» **Source excerpt**:
-- begin --
# Bit storage



## Mike (Nov 22, 2004)

The most expensive part of routing is the cost of your router bits. You need to protect them from damage that can occur if they hit against each other or are dropped. Plans are available for some really fancy bit storage projects but you can build simple bit storage that will do the job. Here are two simple to build designs that work well at very little cost. The 1/2" bits are stored in two 3/4" thick pieces of HDPB screwed together. I used a 33/64" drill bit for the holes which are drilled about 1" deep. For the 1/4" bits I used some 1x2x18" HDPB strips and drilled 17/64" holes about 1" deep. Note the red plastic depth stop that screws together on the bit. Next I cut a 45° chamfer on the opposite end. I drilled holes and screwed the strips to a piece of scrap 1/2" plywood. I store this in a drawer but it could also be screwed to the side of your router table stand or to a wall.


----------



## Nice Carvings (Nov 20, 2011)

This is nice, my husband made something similar to this!


----------



## Nice Carvings (Nov 20, 2011)

I just realized there are two versions here, they both look nice and i agree it is important to protect the bits.

I have like I think hundreds of Dremel bits that I should try and make something like this for..


----------



## Mike (Nov 22, 2004)

Melissa, it really helps you find the right bit quickly as well as protcting them from damage. It's not rocket science; appearance isn't important but function is. Please post photos of what you come up with.


----------



## Mellanor (May 17, 2011)

I just finished building a mobile shop cart that I wanted to use primarily for my router stuff. I can't remember where I got this idea for router bit storage (it might have been Woodsmith Shop), but I really like it. 

The squares are 2 1/2 inches and chamfered along the edges. I put either 1/4" or 1/2 inch i.d. poly inserts in the holes to hold the bits. The nice thing is that I can take out the entire block and I have a safe place to leave the bit while I load/unload the router.

Cheers
Raymond
San Marcos CA


----------



## ffjdh (Apr 16, 2010)

Very cool! Where did you get the poly inserts?



Mellanor said:


> I just finished building a mobile shop cart that I wanted to use primarily for my router stuff. I can't remember where I got this idea for router bit storage (it might have been Woodsmith Shop), but I really like it.
> 
> The squares are 2 1/2 inches and chamfered along the edges. I put either 1/4" or 1/2 inch i.d. poly inserts in the holes to hold the bits. The nice thing is that I can take out the entire block and I have a safe place to leave the bit while I load/unload the router.
> 
> ...


----------



## Mellanor (May 17, 2011)

I bought the poly inserts at Lowe's and Home Depot (I had to go to both as I cleaned out their limited stock!). I'm sure other hardware centers would have them as well. These were located in the hardware section and were really cheap.

Raymond
San Marcos CA


----------



## mstraw0001 (Apr 3, 2012)

thanks again Mike


----------



## N'awlins77 (Feb 25, 2011)
-- end --
» **Provided information**:
-- begin --
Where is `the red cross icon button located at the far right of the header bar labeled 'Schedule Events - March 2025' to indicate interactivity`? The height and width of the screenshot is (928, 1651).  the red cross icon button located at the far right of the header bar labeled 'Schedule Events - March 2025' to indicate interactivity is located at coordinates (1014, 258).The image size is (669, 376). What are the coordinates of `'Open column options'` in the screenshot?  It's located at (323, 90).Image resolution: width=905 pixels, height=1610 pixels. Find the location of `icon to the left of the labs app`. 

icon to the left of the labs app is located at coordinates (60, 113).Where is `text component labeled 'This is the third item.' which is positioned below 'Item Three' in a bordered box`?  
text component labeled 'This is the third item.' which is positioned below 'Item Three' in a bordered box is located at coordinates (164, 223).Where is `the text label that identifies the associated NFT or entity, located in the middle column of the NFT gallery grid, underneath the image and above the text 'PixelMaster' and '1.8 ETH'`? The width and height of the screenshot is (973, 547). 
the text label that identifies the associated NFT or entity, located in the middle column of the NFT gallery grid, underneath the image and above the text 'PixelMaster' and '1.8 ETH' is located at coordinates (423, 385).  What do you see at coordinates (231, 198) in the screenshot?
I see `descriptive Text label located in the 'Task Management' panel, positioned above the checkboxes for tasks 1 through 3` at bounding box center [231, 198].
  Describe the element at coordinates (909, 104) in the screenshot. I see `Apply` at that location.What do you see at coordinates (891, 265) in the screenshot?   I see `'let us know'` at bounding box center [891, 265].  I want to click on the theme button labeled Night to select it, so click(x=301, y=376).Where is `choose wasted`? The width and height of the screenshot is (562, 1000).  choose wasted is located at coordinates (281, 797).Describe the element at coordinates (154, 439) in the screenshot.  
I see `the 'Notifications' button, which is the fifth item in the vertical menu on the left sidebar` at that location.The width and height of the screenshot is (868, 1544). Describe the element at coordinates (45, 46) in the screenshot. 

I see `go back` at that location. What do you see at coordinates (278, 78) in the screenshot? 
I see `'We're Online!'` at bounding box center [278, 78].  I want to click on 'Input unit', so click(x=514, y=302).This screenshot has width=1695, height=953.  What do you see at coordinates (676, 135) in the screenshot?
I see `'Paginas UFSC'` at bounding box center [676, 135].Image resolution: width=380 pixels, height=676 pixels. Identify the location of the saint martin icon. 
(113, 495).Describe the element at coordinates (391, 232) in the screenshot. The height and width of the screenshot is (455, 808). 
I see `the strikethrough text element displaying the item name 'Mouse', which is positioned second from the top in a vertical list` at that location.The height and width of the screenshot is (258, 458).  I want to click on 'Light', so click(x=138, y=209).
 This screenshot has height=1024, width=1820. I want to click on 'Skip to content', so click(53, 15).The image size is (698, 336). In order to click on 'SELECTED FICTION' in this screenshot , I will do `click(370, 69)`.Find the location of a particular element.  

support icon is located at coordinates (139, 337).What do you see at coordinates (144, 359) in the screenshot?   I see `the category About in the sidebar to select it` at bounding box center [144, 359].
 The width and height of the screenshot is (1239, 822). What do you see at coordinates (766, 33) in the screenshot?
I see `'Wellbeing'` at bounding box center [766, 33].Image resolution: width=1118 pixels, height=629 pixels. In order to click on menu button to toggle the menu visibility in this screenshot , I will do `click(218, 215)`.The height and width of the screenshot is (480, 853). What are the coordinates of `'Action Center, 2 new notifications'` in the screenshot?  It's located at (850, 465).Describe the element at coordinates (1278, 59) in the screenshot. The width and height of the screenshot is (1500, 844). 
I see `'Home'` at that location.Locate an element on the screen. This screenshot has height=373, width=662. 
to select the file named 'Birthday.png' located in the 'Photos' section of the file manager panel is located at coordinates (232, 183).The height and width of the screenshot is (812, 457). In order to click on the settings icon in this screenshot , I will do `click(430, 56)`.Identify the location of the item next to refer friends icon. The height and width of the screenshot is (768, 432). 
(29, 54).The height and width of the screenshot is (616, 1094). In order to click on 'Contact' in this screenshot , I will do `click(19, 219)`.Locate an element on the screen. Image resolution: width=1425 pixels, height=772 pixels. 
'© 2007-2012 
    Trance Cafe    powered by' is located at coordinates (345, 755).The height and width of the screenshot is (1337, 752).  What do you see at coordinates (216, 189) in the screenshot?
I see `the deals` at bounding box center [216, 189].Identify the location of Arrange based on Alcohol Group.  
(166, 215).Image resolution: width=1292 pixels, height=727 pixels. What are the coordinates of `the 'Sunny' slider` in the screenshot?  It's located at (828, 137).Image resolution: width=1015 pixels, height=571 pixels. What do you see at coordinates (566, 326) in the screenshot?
-- end --
» **Exercise requirements**:
**A.** From the router bit storage thread above, reproduce the passage between "I just realized" and "like this for..", inclusive.
**B.** In the router bit storage thread, what size drill bit was used for the holes that hold the 1/2" bits?

» **Task responses**:
**A.**
I just realized there are two versions here, they both look nice and i agree it is important to protect the bits.

I have like I think hundreds of Dremel bits that I should try and make something like this for..

**B.** A 33/64" drill bit.